Страница 3 из 31
― Ститха… Ститха, ты слышишь меня?
Тишина. Затем в дальнем и темном конце огромного зала угадывается какое-то шевеление, слышен металлический лязг.
― Евгений Борисович, это вы? ― голос тихий, приглушенный, приятный.
― Ститха, меня ранили…
― Что же вы, Евгений Борисович, так неосторожно? Разве вы не предвидели этого? ― кусок темноты в темноте приближается, проясняется силуэт, и становятся видны лапы с когтями, горят желтые глаза, поблескивают ряды зубов.
Дракон.
На шее шипастый ошейник, тянется толстая цепь, лязгая металлом по камню пола.

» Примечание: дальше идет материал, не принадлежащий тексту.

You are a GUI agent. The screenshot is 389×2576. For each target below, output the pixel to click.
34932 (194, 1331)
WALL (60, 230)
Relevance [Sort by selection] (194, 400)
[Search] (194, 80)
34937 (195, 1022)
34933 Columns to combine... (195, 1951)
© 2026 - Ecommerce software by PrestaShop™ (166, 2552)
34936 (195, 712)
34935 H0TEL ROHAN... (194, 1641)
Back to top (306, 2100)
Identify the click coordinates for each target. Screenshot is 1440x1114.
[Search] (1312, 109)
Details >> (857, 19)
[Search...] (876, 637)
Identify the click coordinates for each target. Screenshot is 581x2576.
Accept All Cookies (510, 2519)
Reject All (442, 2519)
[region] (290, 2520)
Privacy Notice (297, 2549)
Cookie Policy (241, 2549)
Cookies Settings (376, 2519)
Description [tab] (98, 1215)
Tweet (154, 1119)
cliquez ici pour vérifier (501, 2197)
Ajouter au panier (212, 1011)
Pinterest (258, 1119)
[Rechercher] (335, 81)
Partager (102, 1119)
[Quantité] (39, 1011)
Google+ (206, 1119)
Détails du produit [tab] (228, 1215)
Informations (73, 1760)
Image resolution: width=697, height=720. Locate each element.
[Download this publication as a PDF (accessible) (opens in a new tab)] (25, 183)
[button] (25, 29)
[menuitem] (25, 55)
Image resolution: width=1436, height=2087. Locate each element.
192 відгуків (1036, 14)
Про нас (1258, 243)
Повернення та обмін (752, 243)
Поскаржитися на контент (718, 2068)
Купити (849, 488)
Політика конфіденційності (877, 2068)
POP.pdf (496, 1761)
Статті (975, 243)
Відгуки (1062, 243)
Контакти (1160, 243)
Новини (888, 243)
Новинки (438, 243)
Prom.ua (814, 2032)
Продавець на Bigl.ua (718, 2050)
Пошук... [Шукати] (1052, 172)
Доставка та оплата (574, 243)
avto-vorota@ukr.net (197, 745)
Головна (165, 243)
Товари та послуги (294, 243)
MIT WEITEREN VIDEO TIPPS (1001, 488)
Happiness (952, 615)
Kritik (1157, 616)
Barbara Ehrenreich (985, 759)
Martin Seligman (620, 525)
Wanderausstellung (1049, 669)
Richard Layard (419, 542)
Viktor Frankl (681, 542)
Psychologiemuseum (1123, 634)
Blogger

― Я не думал, что он так решительно…
― Разве не говорил я вам, что эти игры нередко смертельны? Да вы, Евгений Борисович, совсем бледны…
― Да, ушел в последний момент… И, похоже, потерял много крови…
― Да, кровью от вас пахнет на весь зал… И пол заляпали, непорядок…
― Ты поможешь мне, Ститха? Больше мне некого просить, а сам отсюда я не выберусь.
― А не забоишься поближе ко мне подойти? ― в голосе дракона слышна легкая насмешка.
― Не смогу. Я не уверен, что смогу сейчас сам встать.
Дракон подходит так близко, что цепь натягивается, но остается еще метров восемь. Поворачивается, так что черный чешуйчатый хвост оказывается прямо рядом с Азиманом. Тот здоровой рукой хватается за гребень. Дракон подтаскивает его к себе.
― Вкусно пахнет… Кровь, мясо… ― тихо говорит дракон. Наклоняет голову к Азиману, выдыхает какое-то длинное и невнятное слово, которое звенит по всему залу, отдается в каждой косточке, и тут же, немедленно, выпадает из памяти. Слово было, слова нет.
Азиман удивленно смотрит на совершенно здоровую руку.
Поднимает глаза на дракона, видит прямо перед собой заслоняющую всё приоткрытую пасть. Осторожно отползает, не вставая. Дракон ухмыляется, показывая множество зубов, и отходит назад.
― Не боись, не укушу.
― Спасибо, Ститха, ― Азиман встает и низко кланяется.
― Не за что, Азиман, ― дракон отполз метра на три назад, теперь видна вся морда. Дракон огромен, чешуя черная, потертая, в шрамах. Глаза пронзительно желтые. Пасть полутора метров в длину, множество желтых зубов, небольших, размером с ладонь.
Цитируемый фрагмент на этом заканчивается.